I'm currently working on a project in c++ to use regex as HTTP FRC rules. In the RFC 1945, Chapter 2.2 - Basic Rules there are the following rules:
CHAR = <any US-ASCII character (octets 0 - 127)>
CTL = <any US-ASCII control character (octets 0 - 31) and DEL (127)>
CR = <US-ASCII CR, carriage return (13)>
LF = <US-ASCII LF, linefeed (10)>
SP = <US-ASCII SP, space (32)>
HT = <US-ASCII HT, horizontal-tab (9)>
CRLF = CR LF
LWS = [CRLF] 1*( SP | HT )
word = token | quoted-string
token = 1*<any CHAR except CTLs or tspecials>
tspecials = "(" | ")" | "<" | ">" | "@"
| "," | ";" | ":" | "\" | <">
| "/" | "[" | "]" | "?" | "="
| "{" | "}" | SP | HT
quoted-string = ( <"> *(qdtext) <"> )
qdtext = <any CHAR except <"> and CTLs, but including LWS>
What I'm interested in is the usage of character classes like [:digit:]
or at least recycling the regex. The pseudo-code would become something like this (\
is already escaped and regex is already in string form):
CHAR = "\\x00-\\x7F"
CTL = "\\x00-\\x19\\x7F"
CR = "\\r"
LF = "\\n"
SP = "\\x20"
HT = "\\t"
//here I start "recycling" old regexes
CRLF = "[:CR:][:LF:]"
LWS = "[:CRLF:]* ( [:SP:] | [:HT:] )+"
//here a declaration might happen before using the token or quoted_string class
word = "[:token:] | [:quoted_string:]"
token = "( (?= [[:CHAR:]] ) [^[:tspecial:][:CTL:]] )+"
tspecials = "()<>@,;:\\\\\\"/\\[\\]?={}[:SP:][:HT:]"
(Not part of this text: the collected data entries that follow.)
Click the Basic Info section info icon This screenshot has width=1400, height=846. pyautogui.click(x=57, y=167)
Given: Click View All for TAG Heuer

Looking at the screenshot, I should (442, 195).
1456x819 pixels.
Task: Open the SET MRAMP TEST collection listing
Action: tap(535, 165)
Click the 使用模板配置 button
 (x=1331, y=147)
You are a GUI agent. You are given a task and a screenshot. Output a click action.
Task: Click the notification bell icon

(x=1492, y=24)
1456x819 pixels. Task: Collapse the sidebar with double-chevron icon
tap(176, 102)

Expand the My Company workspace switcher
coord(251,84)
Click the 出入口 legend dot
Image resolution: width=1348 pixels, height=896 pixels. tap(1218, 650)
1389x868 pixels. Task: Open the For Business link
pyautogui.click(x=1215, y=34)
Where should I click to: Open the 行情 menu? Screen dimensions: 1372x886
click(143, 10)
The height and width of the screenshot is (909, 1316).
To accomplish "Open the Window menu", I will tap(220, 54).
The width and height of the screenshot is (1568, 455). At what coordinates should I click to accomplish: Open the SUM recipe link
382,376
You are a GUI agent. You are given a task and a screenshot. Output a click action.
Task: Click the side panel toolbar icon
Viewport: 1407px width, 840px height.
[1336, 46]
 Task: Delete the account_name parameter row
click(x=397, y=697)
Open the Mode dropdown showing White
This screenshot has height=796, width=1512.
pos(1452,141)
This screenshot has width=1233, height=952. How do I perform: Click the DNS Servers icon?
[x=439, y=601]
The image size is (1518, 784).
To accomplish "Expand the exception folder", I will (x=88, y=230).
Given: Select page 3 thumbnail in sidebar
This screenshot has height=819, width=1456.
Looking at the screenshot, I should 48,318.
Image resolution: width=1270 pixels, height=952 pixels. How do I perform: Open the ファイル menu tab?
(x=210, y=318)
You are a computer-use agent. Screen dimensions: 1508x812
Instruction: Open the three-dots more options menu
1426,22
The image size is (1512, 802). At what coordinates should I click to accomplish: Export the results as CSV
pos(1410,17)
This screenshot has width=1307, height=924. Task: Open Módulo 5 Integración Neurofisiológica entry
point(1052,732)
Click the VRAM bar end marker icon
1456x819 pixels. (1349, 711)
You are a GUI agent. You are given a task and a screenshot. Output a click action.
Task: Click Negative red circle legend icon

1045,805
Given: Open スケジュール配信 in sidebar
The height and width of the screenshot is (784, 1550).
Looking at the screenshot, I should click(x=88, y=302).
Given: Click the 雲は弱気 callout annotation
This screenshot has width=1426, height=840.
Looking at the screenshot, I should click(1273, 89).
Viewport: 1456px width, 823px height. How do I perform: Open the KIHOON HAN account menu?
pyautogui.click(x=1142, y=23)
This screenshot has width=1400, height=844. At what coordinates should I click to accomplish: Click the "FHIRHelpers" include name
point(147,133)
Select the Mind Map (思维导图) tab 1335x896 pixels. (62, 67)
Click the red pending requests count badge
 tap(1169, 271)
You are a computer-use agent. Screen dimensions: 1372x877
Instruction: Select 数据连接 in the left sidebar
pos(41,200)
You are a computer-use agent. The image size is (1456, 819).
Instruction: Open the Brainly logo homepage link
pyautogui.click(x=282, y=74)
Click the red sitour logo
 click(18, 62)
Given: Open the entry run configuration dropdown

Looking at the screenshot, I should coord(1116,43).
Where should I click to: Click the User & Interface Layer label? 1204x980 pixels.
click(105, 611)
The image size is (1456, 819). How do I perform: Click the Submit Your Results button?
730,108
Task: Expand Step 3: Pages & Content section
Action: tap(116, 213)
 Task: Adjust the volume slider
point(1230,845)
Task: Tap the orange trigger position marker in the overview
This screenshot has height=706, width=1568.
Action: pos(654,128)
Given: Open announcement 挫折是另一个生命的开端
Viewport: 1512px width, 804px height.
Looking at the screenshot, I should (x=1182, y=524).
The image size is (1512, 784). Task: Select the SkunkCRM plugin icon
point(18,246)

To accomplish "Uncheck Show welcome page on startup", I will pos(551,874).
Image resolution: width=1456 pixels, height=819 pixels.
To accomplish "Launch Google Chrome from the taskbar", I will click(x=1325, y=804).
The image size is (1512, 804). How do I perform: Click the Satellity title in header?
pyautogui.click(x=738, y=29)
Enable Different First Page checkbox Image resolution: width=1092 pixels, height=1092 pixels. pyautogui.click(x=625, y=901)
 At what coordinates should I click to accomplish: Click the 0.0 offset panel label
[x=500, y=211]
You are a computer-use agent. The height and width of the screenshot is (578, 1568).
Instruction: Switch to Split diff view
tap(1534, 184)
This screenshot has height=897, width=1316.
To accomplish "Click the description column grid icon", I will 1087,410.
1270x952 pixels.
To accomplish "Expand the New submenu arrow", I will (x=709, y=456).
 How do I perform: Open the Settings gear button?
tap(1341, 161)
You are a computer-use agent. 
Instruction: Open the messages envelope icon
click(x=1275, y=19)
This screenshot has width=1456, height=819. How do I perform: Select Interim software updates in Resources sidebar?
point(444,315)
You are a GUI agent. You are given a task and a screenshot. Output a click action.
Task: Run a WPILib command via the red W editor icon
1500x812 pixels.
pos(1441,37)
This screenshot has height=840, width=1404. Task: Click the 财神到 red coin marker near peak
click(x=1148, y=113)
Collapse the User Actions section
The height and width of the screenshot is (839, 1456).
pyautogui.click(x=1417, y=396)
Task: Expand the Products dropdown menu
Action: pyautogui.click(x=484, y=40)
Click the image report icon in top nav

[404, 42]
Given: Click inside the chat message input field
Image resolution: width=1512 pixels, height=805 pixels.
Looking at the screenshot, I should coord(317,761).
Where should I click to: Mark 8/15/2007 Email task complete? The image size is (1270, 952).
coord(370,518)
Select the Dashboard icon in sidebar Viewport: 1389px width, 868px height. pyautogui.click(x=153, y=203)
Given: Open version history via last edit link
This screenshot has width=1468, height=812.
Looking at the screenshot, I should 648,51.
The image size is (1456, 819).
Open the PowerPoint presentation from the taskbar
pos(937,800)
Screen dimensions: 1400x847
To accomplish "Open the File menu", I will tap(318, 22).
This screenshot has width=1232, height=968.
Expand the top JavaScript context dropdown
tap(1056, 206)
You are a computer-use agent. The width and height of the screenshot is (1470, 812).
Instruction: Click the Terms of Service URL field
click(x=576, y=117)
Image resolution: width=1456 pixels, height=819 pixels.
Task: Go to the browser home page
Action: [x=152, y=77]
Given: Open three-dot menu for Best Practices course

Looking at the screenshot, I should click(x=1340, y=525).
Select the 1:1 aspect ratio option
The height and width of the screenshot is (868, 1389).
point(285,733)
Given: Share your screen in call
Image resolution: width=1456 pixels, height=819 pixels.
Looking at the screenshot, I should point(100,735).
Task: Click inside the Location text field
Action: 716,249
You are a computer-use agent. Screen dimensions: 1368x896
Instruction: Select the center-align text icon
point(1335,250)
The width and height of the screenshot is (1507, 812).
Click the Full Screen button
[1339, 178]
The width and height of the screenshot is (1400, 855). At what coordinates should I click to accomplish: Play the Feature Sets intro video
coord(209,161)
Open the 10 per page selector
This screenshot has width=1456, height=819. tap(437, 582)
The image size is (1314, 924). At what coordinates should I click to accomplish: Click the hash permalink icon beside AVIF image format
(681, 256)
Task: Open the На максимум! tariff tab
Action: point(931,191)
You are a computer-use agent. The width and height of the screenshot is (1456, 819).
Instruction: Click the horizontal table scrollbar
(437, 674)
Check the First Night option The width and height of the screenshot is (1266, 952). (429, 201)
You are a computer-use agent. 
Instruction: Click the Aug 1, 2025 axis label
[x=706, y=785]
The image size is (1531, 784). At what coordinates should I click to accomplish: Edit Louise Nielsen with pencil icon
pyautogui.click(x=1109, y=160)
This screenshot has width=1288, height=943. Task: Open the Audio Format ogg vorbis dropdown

quoted_string = " ( \\" ([:qdtext:])* \\" ) "
//Little trick to allow LWS but not CTLs: https://stackoverflow.com/a/18017758/9373031
qdtext = "(?=[[:CHAR:]]) ( [:LWS:] | [^\\"[:CTL:]] )"
What I tried so far is to store them as string and then chain them together with a +
, but looked ugly and not very optimized. Of course I could repeat some regexs but it started becoming an enormous monster the further I went.
I tried googling a while, but nor did I find anything about adding custom POSIX-like classes, neither did I find anything about recycling (and optimizing?) regexs.
What I need to do is to optimize and prettify regex originating string such that they could be parsed into a new one as POSIX-like classes or in some other way (code in C/C++):
std::regex CR ("\\r");
std::regex LF ("\\r");
std::regex CRLF ("[:CR:] [:LF:]");
Option 1:
[:CR:] [:LF:]
would be expanded to \\r \\n
and at compilation would become: std::regex CRLF ("\\r \\n");
Option 2:
[:CR:] [:LF:]
would be "expanded" as "two functions" to optimize regex at run-time.
So far I found std::ctype_base
has the static methods used for classnames in the std::regex_traits<CharT>::lookup_classname
function, that should be used for finding defined classnames: is it possible to extend the masks used?